===== TEXTE RETENU =====

Notons un problème de logique dans l'approche. Pourquoi la lettre à Izambard, deux jours avant celle envoyée à Demeny, serait-elle railleuse ? Rimbaud a écrit au début du mois de novembre 1870 à Izambard qu'il mourrait pour lui, tellement il est rempli de gratitude à son égard. Les deux hommes ne se sont pas revus depuis. Le 13 mai 1871, Rimbaud raille Izambard. Cela ne peut s'expliquer que par le fait qu'entre-temps les deux hommes se sont écrits et sans doute pas qu'un peu, car si Rimbaud n'avait écrit qu'une lettre auparavant et qu'Izambard avait répondu, soit la colère aurait été plus prononcée dans la nouvelle missive, soit Rimbaud aurait pu mettre en balance l'impression de 1870 et l'unique lettre de colère d'Izambard. Nous savons d'ailleurs que c'est par Izambard que Rimbaud a appris l'adresse et les projets de mariage de Demeny, ce qui a valu à celui-ci la lettre du 17 avril 1871.
Pire encore, Izambard a témoigné sur Rimbaud, et il laisse bien entendre que les échanges furent nombreux. Même si par moments Izambard pense à minimiser le nombre de courriers qu'ils ont pu échanger, il ne faut pas être grand clerc pour s'apercevoir qu'Izambard réagit à quantité de propos qu'il prête à Rimbaud sur le plan politique. Va-t-on croire que Rimbaud a fait une lettre de synthèse à Izambard sur ses opinions communalitstes ? Izambard revendique avoir reçu une version sans titre de "Mes petites amoureuses", mais aussi un panorama de l'histoire de la Littérature mondiale depuis Homère, etc. En clair, il nous fait comprendre qu'il a reçu en plusieurs courriers ce que Demeny a reçu en un seul courrier.
Ce que je viens de dire devrait être le point de départ pour la réflexion de tous les rimbaldiens qui se penchent sur ces lettres. Là, à la manière d'un bon journaliste anglais, j'ai commencé par exposer les faits. Après, je lance mon avis. Le voici ! Les lettres à Demeny sont la queue de comète d'une dispute par lettres avec Izambard dont il nous manque l'essentiel, et l'interlocuteur privilégié c'est Izambard le professeur et pas du tout Demeny qui, s'il est poète, a je parie pour Rimbaud le très grand tort de ne pas avoir rencontré de succès. Nous savons que Rimbaud méprise le premier recueil publié par Demeny et que le complice de ce mépris c'est Izambard lui-même. Une lettre de Rimbaud à Izambard atteste d'une telle configuration d'ensemble dans les relations entre les trois hommes.

=====

» **À FAIRE**:
**a)** Recopiez le passage du texte retenu situé entre « Ce que je viens » et « les trois hommes. », bornes incluses.
**b)** Répondez à ces questions sur le texte retenu :
(i) Qu'a écrit Rimbaud à Izambard au début du mois de novembre 1870 ?
(ii) De quel poème Izambard dit-il avoir reçu une version sans titre ?
(iii) Quel ouvrage de Demeny Rimbaud méprise-t-il ?
**c)** D'après le texte retenu, pourquoi Rimbaud et Izambard ont-ils dû s'écrire plusieurs fois avant la lettre du 13 mai 1871 ? Répondez en une à trois phrases.

===== INFORMATIONS EXTRAITES =====

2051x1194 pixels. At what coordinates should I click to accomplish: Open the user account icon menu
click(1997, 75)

=====
===== INFORMATIONS EXTRAITES =====

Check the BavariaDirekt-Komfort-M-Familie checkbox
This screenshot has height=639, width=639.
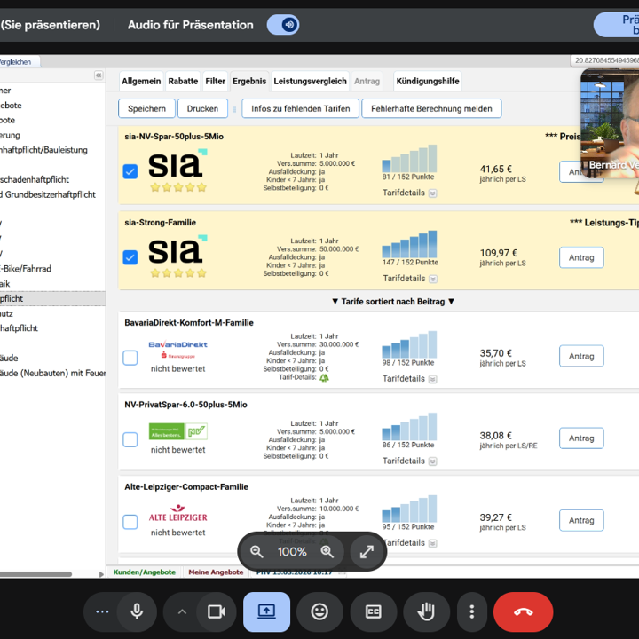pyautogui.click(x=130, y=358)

=====

» **RÉPONSES DE L'EXERCICE**:
**a)**
Ce que je viens de dire devrait être le point de départ pour la réflexion de tous les rimbaldiens qui se penchent sur ces lettres. Là, à la manière d'un bon journaliste anglais, j'ai commencé par exposer les faits. Après, je lance mon avis. Le voici ! Les lettres à Demeny sont la queue de comète d'une dispute par lettres avec Izambard dont il nous manque l'essentiel, et l'interlocuteur privilégié c'est Izambard le professeur et pas du tout Demeny qui, s'il est poète, a je parie pour Rimbaud le très grand tort de ne pas avoir rencontré de succès. Nous savons que Rimbaud méprise le premier recueil publié par Demeny et que le complice de ce mépris c'est Izambard lui-même. Une lettre de Rimbaud à Izambard atteste d'une telle configuration d'ensemble dans les relations entre les trois hommes.

**b)**
(i) Qu'il mourrait pour lui, tant il était rempli de gratitude à son égard.
(ii) « Mes petites amoureuses ».
(iii) Le premier recueil publié par Demeny.

**c)** Une seule lettre de Rimbaud suivie d'une seule réponse d'Izambard ne suffirait pas à expliquer le ton railleur du 13 mai 1871. Dans ce cas, la colère aurait été plus prononcée dans la nouvelle lettre. Sinon, Rimbaud aurait pu mettre en balance sa gratitude de 1870 et l'unique lettre de colère d'Izambard.